Sunday, January 10, 2016

Leadership as Planned Obsolescence

       A great deal of leadership guidance emphasizes the need for the leader to beware the dangers of egocentricity. It's not abut the removal of ego, but having a healthy and secure sense of self. It's the essence of servant leadership. Lately I've found myself considering what seems an extension of this notion. Perhaps truly effective leadership means intentionally rendering one's self obsolete.
       The notion is not one that people in clearly-defined, high-profile, well-rewarded leadership positions are likely to find comfortable. However, I think we can spin the idea into a positive one. It might even be, if not the most tangible, at least the most meaningful sign of success. While I believe my points could be applied to perhaps any field, I'll stick to my realms of experience: education and parenting.
       Let's start really big picture. When a head of school is hired, it's because she or he is a particular person selected for particular reasons and a particular point in time.
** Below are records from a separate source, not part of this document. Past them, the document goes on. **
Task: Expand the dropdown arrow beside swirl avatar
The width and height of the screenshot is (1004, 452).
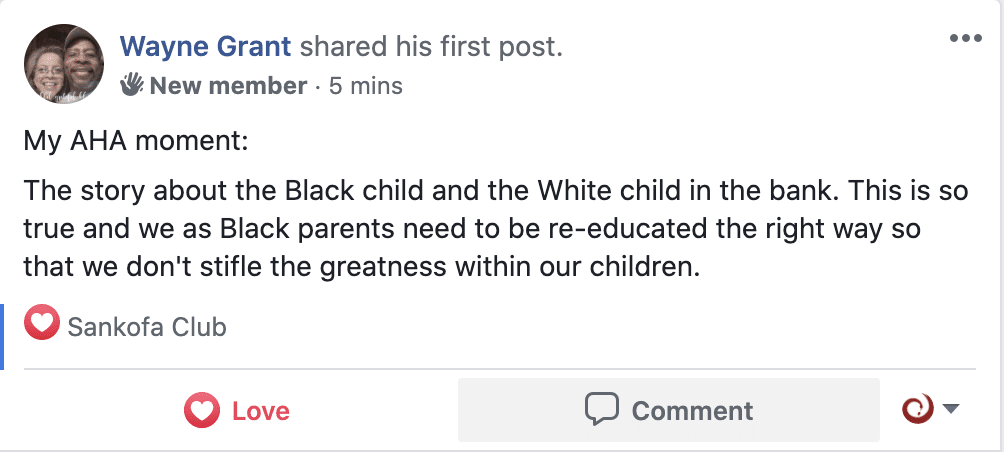Action: tap(951, 408)
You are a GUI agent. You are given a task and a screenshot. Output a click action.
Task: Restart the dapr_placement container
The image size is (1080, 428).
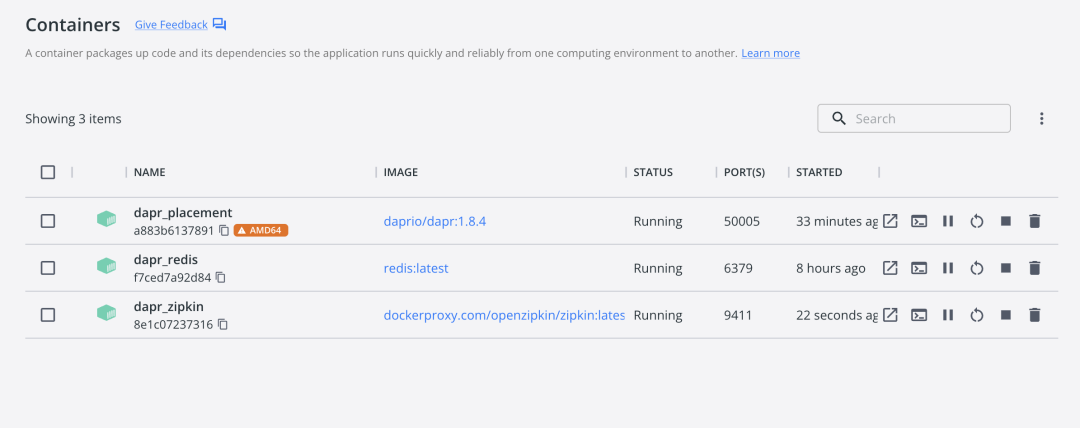tap(977, 221)
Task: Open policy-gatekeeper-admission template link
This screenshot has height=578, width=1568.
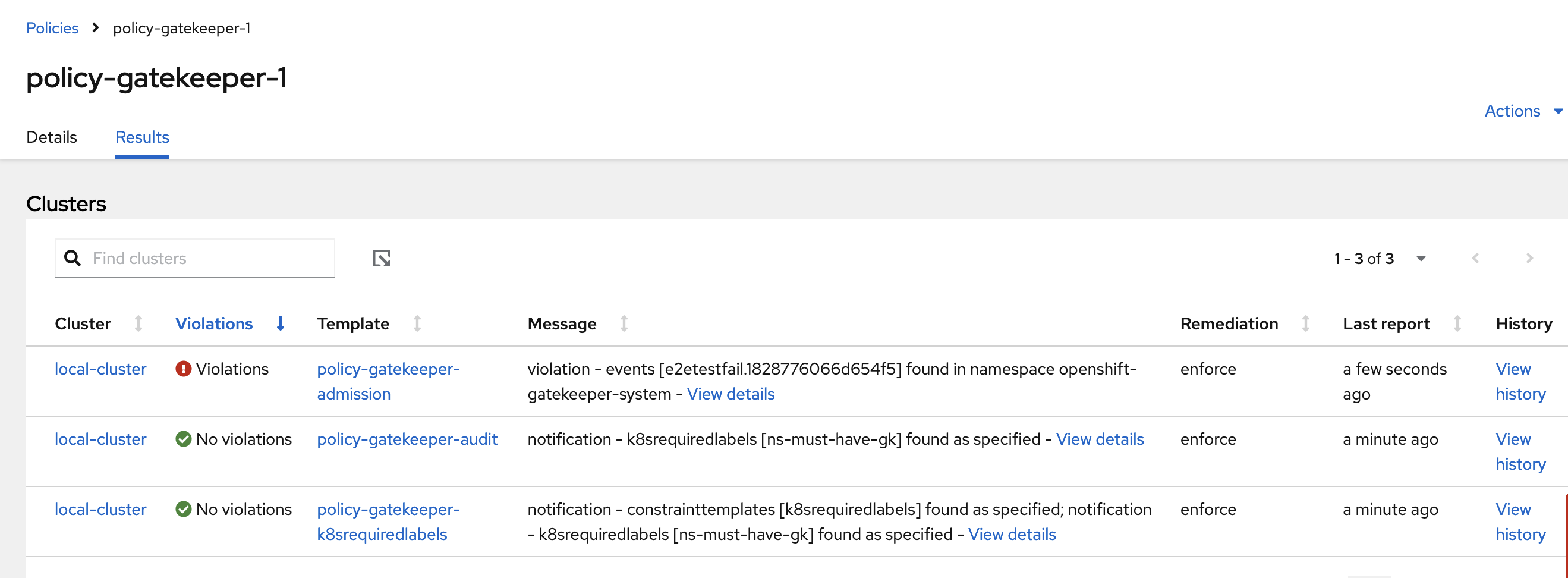Action: coord(388,381)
The school may be ready to launch a fundraising effort; there may be a need to focus on academic innovation; perhaps the school simply suffers from inertia. Over time the more immediate needs shift. If the head manages to meet all the challenges that arise during his or her tenure, at some point the time arrives for a new person better suited for the next round of work. In this scenario, the giant goal is simple. You want to leave the school in a much better place than it was when you began, what ever that may mean, and poised to improve even more under the next leader. In fact, you will recognize that you've done what you can and someone else is better suited at that point.
       In the shorter term, the leader prepares for this moment by shrinking him- or herself so that others may grow. Currently popular terms such as distributed leadership and flattened hierarchy capture this notion. Everyone--not just those with the titles--can lead from where and because of who they are. People then become more engaged and empowered. They feel more of the sense of mastery, autonomy, and purpose that fuels motivation and drives improvement. Then the institution flourishes. This directly contradicts organizations who have soared under dynamic, larger-than-life leaders, only to crash and burn when that person left. It's why it will be interesting to watch Apple over the next few years.
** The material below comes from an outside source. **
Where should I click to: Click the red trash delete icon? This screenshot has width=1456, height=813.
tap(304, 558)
       The same notion can be applied to a classroom. Does the teacher dominate and attempt to control everything? Or does she or he create conditions in which the students can take control for a large degree of their own learning? Has the emphasis been on mastery of content or the fostering of skills and attitudes? Are we preparing them for the test or the next grade, or are we helping them become life-long learners?
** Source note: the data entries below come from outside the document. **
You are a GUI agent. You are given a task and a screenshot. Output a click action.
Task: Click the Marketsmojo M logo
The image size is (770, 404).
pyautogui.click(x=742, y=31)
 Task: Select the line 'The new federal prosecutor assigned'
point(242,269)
       We could ask similar questions about parenting. There's no need here to go into a rant about helicopter and snowplow and lawnmower parents. Instead, I'll merely suggest that the top long-term goal of parenting is to help our children become independent adults who can thrive without us.
       In the professional world, a leader can delay this inevitable transition by continuing to grow, evolving as a group's needs change. It's why great leaders remain insatiably curious and pose provocative questions. Not just about the institution and employees, but also about him- or herself. They also don't accept the hackneyed bromide "Lead, follow, or get out of the way." They know when to do each, and do so quite intentionally.